• _Exercise aim_: Rewrite everything in the listing from the line containing "Task: Click the callout number 19" down to the line containing "Action: tap(142, 279)", every line in full and not only the answers. Add 146 to each coordinate in the answers.

Dataset rows:

** START **

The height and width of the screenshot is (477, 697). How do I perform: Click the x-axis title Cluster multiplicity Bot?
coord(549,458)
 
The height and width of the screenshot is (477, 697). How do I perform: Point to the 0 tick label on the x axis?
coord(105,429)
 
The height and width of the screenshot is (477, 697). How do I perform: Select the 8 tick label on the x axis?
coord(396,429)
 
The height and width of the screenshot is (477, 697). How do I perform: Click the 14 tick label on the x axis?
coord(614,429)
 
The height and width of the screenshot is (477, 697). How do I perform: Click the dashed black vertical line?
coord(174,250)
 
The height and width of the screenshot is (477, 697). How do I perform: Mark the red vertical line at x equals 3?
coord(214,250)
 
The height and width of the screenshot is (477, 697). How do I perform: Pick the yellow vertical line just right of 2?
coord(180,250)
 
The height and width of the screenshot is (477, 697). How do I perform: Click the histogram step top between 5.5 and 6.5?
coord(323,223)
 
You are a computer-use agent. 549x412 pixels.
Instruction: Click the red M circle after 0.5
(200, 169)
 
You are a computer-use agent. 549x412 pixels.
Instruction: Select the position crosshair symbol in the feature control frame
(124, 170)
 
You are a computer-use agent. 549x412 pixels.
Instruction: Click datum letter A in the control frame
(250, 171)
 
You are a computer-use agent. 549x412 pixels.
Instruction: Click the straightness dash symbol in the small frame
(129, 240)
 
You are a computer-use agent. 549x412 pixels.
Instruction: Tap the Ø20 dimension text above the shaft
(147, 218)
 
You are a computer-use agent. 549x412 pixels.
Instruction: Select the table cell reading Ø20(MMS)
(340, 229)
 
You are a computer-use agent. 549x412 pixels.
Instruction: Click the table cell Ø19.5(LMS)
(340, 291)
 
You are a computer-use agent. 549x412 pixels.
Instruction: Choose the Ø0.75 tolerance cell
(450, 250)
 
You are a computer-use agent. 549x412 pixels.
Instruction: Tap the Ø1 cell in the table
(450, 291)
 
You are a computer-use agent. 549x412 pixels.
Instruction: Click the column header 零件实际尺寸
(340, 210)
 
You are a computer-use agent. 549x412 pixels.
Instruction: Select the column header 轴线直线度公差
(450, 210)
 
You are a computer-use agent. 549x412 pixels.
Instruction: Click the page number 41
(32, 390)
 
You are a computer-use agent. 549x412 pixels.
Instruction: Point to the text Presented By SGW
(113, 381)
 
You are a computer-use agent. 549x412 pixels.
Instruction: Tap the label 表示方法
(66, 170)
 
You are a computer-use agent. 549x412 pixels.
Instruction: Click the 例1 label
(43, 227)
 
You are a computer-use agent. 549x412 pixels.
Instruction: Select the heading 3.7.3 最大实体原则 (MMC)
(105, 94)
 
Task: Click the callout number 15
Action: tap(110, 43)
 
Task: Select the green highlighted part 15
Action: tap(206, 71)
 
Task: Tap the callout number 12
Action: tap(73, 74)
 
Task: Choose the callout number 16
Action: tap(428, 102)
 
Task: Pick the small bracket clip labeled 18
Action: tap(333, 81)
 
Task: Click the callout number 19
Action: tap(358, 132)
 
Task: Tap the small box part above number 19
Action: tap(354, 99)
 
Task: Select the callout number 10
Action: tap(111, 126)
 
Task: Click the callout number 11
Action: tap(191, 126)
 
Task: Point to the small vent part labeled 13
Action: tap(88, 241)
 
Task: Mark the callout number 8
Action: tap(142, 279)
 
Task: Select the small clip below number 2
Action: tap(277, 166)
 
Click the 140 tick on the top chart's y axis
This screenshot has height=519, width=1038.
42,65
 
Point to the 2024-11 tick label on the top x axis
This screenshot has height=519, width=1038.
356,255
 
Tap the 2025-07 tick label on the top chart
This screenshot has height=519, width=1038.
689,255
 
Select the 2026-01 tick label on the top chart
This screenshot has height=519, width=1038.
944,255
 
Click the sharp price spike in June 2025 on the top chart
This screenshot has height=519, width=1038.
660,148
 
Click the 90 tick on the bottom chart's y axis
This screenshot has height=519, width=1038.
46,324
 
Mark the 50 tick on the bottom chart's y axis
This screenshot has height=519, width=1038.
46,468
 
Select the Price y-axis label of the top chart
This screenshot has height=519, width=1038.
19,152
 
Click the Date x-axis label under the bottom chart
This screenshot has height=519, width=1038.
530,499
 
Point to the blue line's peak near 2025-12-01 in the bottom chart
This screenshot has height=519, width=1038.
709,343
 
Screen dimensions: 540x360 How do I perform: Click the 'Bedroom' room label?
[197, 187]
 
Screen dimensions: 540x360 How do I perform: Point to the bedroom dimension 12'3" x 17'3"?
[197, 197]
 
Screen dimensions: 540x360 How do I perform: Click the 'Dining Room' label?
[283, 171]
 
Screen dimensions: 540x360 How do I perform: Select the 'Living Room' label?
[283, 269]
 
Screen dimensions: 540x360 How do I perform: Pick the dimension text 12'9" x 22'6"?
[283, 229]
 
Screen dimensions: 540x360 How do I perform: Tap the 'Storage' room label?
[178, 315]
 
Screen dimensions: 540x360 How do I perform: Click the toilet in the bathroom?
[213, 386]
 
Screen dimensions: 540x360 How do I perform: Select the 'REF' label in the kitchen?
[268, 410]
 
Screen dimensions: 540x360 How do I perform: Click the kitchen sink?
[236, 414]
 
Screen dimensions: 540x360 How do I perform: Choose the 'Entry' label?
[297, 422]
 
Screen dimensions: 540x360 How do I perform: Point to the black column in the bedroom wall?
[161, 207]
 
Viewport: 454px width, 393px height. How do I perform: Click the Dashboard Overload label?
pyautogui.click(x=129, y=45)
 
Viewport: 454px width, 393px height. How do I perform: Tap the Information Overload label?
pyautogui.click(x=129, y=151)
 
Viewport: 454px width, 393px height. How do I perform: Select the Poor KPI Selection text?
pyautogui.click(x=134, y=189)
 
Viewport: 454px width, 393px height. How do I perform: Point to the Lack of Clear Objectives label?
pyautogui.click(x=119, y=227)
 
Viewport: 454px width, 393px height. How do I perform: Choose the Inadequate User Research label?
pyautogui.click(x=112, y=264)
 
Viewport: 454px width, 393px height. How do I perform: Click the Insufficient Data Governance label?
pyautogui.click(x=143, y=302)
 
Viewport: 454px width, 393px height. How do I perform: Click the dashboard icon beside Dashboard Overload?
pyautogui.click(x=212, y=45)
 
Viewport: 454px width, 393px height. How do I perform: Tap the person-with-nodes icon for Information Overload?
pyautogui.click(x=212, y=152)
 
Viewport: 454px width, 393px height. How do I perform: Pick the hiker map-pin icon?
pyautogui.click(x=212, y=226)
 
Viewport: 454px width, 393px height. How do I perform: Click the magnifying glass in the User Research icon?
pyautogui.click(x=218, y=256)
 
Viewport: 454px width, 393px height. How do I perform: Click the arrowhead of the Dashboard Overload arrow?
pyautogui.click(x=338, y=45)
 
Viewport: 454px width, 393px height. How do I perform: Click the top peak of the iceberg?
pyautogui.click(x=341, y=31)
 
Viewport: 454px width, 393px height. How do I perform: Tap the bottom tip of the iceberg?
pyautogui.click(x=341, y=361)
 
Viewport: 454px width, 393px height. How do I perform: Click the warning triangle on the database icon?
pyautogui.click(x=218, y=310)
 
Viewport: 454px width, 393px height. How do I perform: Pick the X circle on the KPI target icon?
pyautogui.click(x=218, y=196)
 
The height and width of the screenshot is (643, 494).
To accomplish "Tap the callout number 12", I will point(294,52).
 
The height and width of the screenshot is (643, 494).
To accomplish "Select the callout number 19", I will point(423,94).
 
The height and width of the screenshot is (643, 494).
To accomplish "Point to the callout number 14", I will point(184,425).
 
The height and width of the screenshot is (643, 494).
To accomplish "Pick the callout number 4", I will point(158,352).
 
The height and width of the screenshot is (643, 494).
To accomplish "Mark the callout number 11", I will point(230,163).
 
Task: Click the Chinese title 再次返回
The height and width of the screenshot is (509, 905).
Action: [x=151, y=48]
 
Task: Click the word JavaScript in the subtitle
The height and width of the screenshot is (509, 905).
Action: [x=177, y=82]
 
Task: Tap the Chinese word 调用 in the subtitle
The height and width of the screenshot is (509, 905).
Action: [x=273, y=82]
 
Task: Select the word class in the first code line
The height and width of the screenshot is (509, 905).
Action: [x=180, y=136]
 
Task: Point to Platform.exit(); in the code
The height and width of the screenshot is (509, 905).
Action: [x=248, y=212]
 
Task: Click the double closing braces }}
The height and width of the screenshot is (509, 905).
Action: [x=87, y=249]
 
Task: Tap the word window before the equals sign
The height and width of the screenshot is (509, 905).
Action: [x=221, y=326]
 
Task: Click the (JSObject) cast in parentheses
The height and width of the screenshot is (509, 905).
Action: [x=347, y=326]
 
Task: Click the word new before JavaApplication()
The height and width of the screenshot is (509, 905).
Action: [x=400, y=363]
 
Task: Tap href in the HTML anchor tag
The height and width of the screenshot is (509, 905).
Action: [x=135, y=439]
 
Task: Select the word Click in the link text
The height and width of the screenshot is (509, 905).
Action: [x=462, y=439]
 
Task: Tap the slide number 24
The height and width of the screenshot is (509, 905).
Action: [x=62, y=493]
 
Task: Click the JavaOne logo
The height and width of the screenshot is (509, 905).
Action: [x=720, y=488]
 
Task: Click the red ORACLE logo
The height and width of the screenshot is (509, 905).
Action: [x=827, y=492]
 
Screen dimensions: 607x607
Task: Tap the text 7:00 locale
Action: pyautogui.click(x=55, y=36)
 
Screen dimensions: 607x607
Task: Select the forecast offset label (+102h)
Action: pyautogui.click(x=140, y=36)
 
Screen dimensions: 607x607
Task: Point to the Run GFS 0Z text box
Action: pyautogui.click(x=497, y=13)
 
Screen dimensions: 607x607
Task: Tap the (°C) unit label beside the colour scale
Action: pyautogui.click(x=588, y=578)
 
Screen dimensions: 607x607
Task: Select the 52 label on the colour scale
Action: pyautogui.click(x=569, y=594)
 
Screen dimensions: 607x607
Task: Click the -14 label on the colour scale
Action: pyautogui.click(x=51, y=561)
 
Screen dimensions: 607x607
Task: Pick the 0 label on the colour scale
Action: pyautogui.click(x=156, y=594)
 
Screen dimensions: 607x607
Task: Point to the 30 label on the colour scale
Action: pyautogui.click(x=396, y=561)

** END **

• _Exercise output_:
Task: Click the callout number 19
Action: tap(504, 278)
 
Task: Tap the small box part above number 19
Action: tap(500, 245)
 
Task: Select the callout number 10
Action: tap(257, 272)
 
Task: Click the callout number 11
Action: tap(337, 272)
 
Task: Point to the small vent part labeled 13
Action: tap(234, 387)
 
Task: Mark the callout number 8
Action: tap(288, 425)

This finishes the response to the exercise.